Yoon juga membantah tuduhan bahwa dia mengirim pasukan untuk mengganggu upaya parlemen. Dia mengaku berusaha meminimalkan pengerahan personel militer hanya untuk menjaga ketertiban umum dan mencegah insiden setelah deklarasi tersebut.
Yoon juga menolak tuduhan jaksa bahwa dirinya telah mempersiapkan darurat militer jauh-jauh hari. Menurutnya, persiapan darurat militer adalah hal rutin yang selalu dilakukan pemerintah sebagai bagian dari prosedur keamanan nasional.
3. Yoon terancam penjara seumur hidup atau hukuman mati
Sidang hari Senin berlangsung dengan berbagai pembatasan akses publik.
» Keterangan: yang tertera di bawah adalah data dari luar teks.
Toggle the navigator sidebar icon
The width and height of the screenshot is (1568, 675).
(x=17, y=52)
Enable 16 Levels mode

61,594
Yoon memasuki gedung pengadilan melalui parkir bawah tanah sesuai pertimbangan keamanan dari pengadilan.
Ahli hukum memprediksi proses persidangan akan berlangsung lama hingga beberapa bulan. Pengacara Min Kyoung-sic memprediksi bahwa putusan mungkin baru keluar sekitar Agustus 2025.
"Putusan pertama kemungkinan akan disampaikan sekitar Agustus, tetapi kasus ini melibatkan sekitar 70 ribu halaman bukti dan banyak saksi. Jadi jika dianggap perlu oleh pengadilan, persidangan mungkin akan diperpanjang," jelas Min, dikutip CNA.
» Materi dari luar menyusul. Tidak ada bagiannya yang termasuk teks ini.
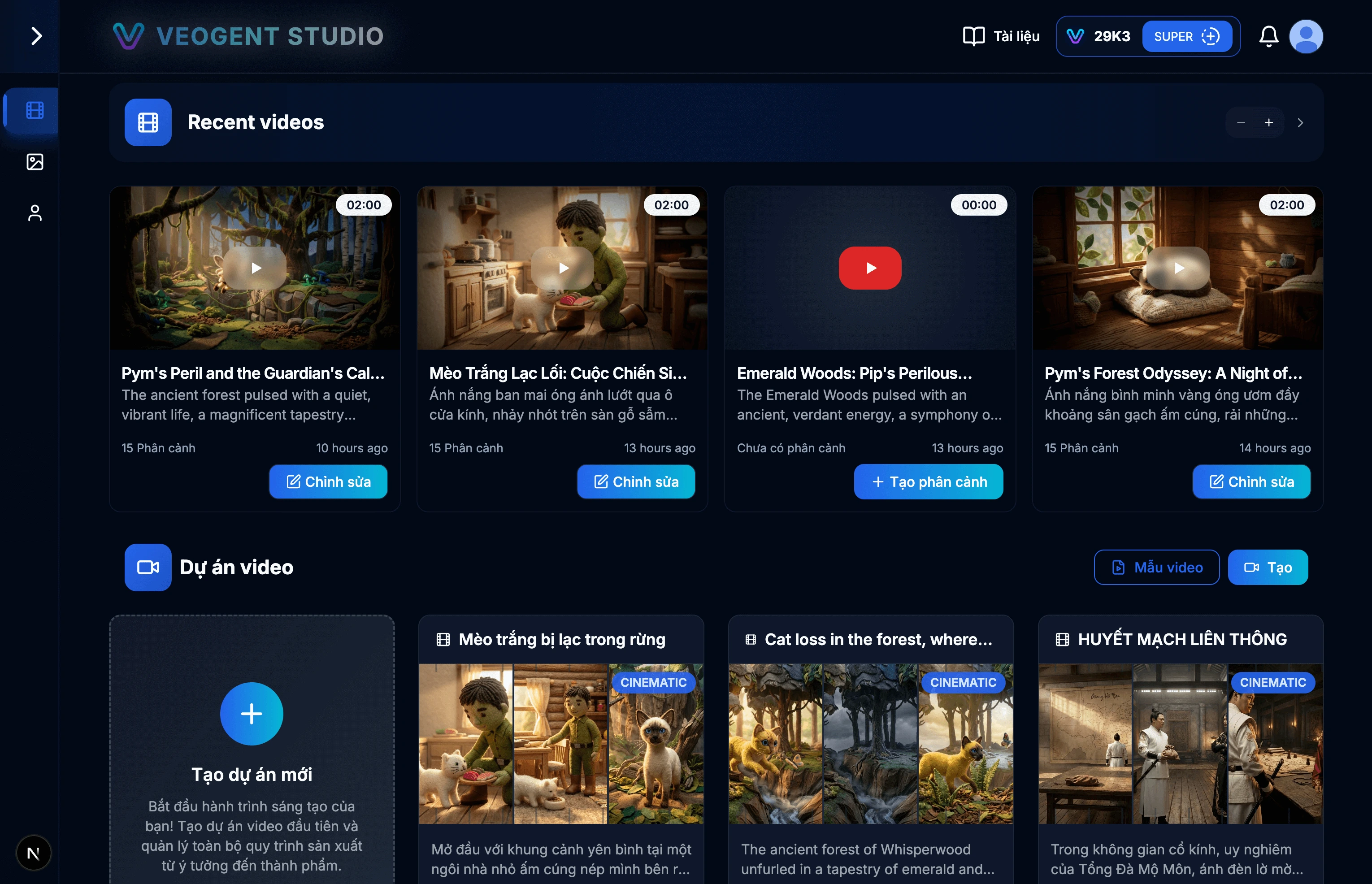Open the Images section from the sidebar
Viewport: 1372px width, 884px height.
coord(35,162)
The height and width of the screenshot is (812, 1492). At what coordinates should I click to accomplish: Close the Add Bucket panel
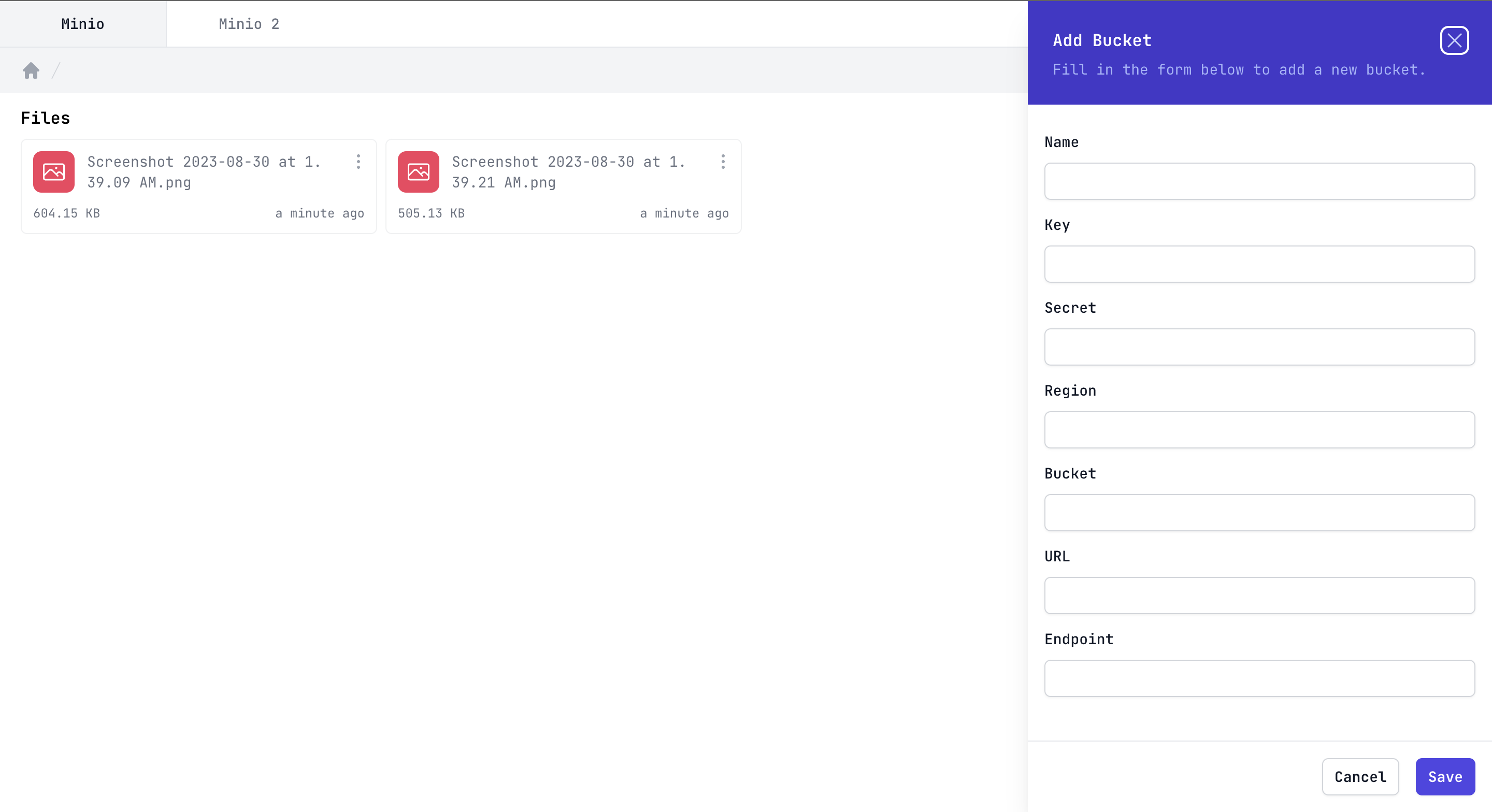coord(1454,40)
Jika terbukti bersalah, Yoon akan menjadi presiden Korsel ketiga yang dinyatakan bersalah atas pemberontakan, setelah dua pemimpin militer terkait kudeta 1979. Dia terancam hukuman penjara seumur hidup atau bahkan hukuman mati. Namun, hukuman mati kemungkinan tidak akan dilaksanakan karena Korsel sudah tidak menjalankan eksekusi selama sejak 1997.